A: Monomers are produced at rate S (zeroth order) and cleared at a rate κ (first order). Two monomers combine to form a dimer with rate constant ν (second order) and a dimer can dissociate at rate μ (first order) into two monomers. Monomers and dimers can combine to form trimers at rate ν (second order), with negligible backwards reactions. Neurons are killed at a rate σ times the dimer concentration. Thus, as the dimer concentration rises, so does the speed of neuronal death. Monomers and dimers diffuse with diffusivities ${\mathcal{D}}_M$ and ${\mathcal{D}}_D$, respectively. B: Representative production/loss rates of individual components when concentrations are at their baselines values in Table 1, without the rates changing with age. Incoming arrows represent gain/production; outgoing arrows represent loss/clearance. For example, in each second, 40% of the dimer concentration is lost due to dissociation (dimers have a very short lifespan) and gained from dimerization illustrating that the monomer-dimer equilibrium is fast relative to other equilibria, whereas cell viability is lost very slowly.

Fig 2. Means of obtaining model parameters.

Some parameters (blue) were taken from published values in the literature; others (yellow-orange) were fitted based on experimental data; the value γ (green) is fitted from our overall model with reference to clinical data.

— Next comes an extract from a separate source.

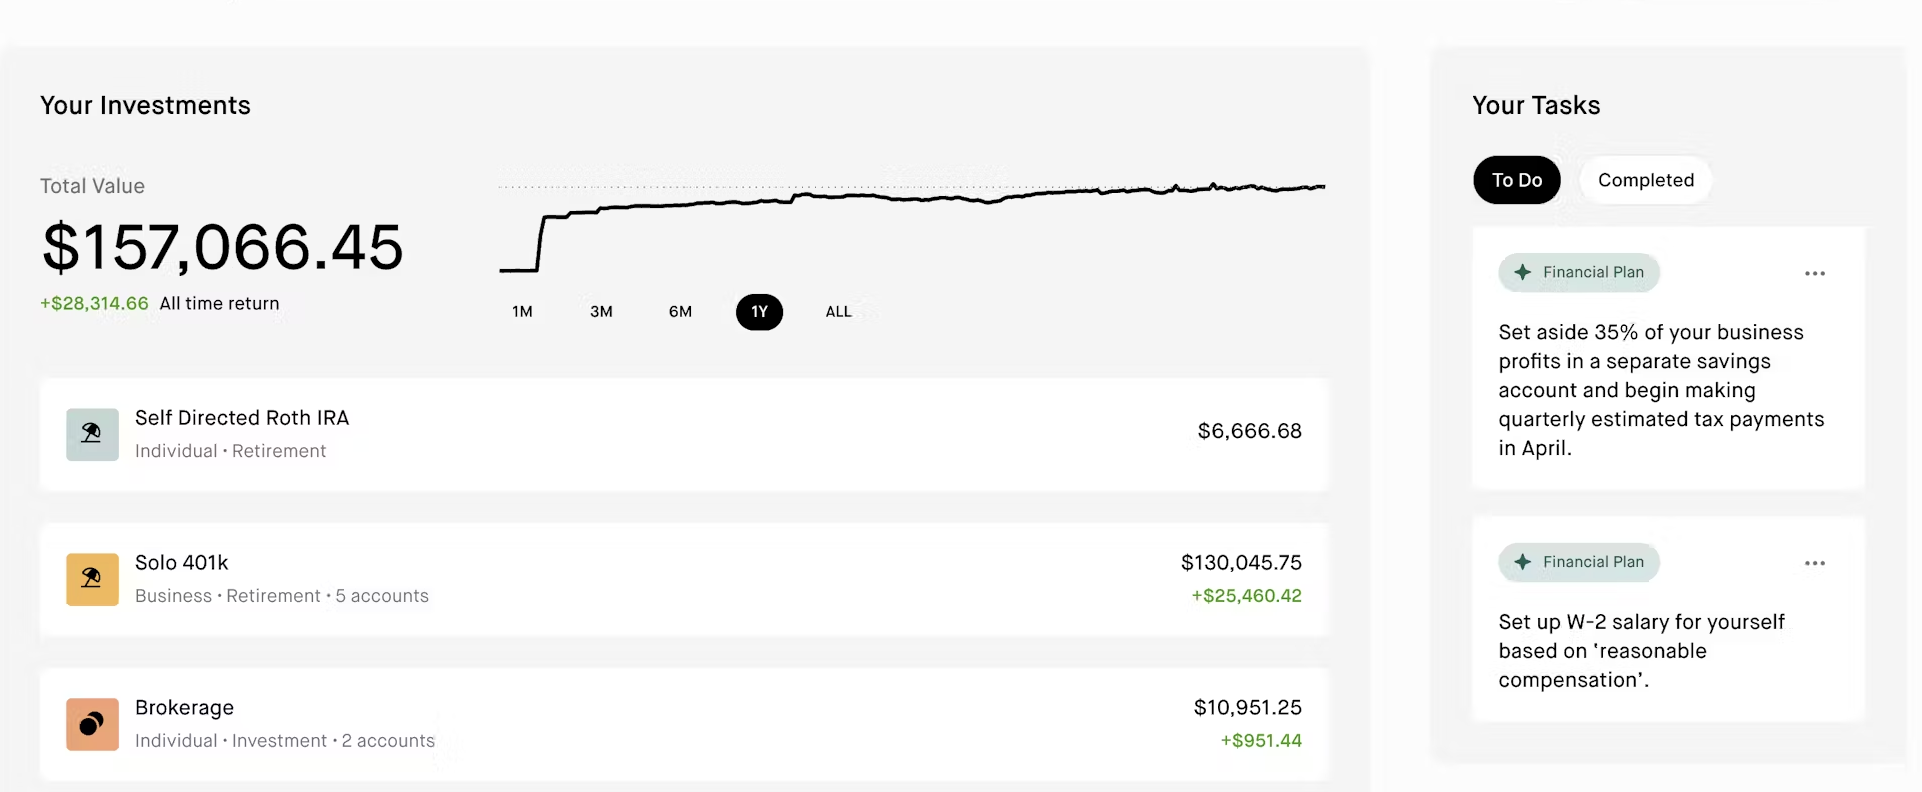Open three-dot menu on W-2 salary task
Image resolution: width=1922 pixels, height=792 pixels.
(x=1814, y=563)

Fig 3. Incidence and prevalence.

Comparison of static and dynamic models with clinical data for AD. The dotted green lines represent the line of best fit to clinical data [19, 34] on log-scale; The black solid lines are the lines of best fit to the dynamic model on log-scale. A: for prevalence, the clinical doubling time is 4.9 y and our dynamic model predicts 12 y. B: for incidence, the clinical doubling time is 4.9 y and our dynamic model predicts 11 y. The value γ is chosen so that clinical and dynamic model incidence agree at age 60.

Fig 4

A: Time dependence of HV for the dynamic model with or without additional AD pathology. An HV of 1 is maximal. At age 75, the annual changes in hippocampal volume are −0.015% (static model, not shown), −0.29% (dynamic model), and −1.1% (AD pathology model—rates have been scaled to match this value). The HV ratio between those at age 71.6 (AD pathology) to age 63.4 (CN) is 0.859. We can also compare within models. The hippocampal volume ratios between age 71.6 to age 63.4 years are as follows: 0.999 (static), 0.984 (dynamic), and 0.944 (AD pathology). B: Traumatic Brain Injury. Our fit to clinical data [56] for the relative hazard rate $\widehat{R}$ vs number of TBIs, n. The error bars represent one standard error. Model fit: $\widehat{R}\left(n\right)={(1+an)}^2$ with $a=A/\overline{S}$ to be estimated. The fitted value is a = 0.231.

Fig 5. Spatial model.

A: the excess monomer production is taken to be spherically symmetric. The distance (x−axis) denotes the distance from the center of the source. The dashed circle/lines represent the boundary where excess monomer production ceases. B: monomer and dimer concentrations, and monomer production rate, versus distance from center. These values have been nondimensionalized by $\overline{M}$, $\overline{D}$, and $\overline{S}$, respectively. C: viability at various ages plotted against position.

Fig 6. Significant variations of rate constants.

A: the prevalence for the time-dependent model as ω₀ is scaled. B: clinically observed prevalence of AD in males (M) and females (F) [60] with inflection point marked by arrow.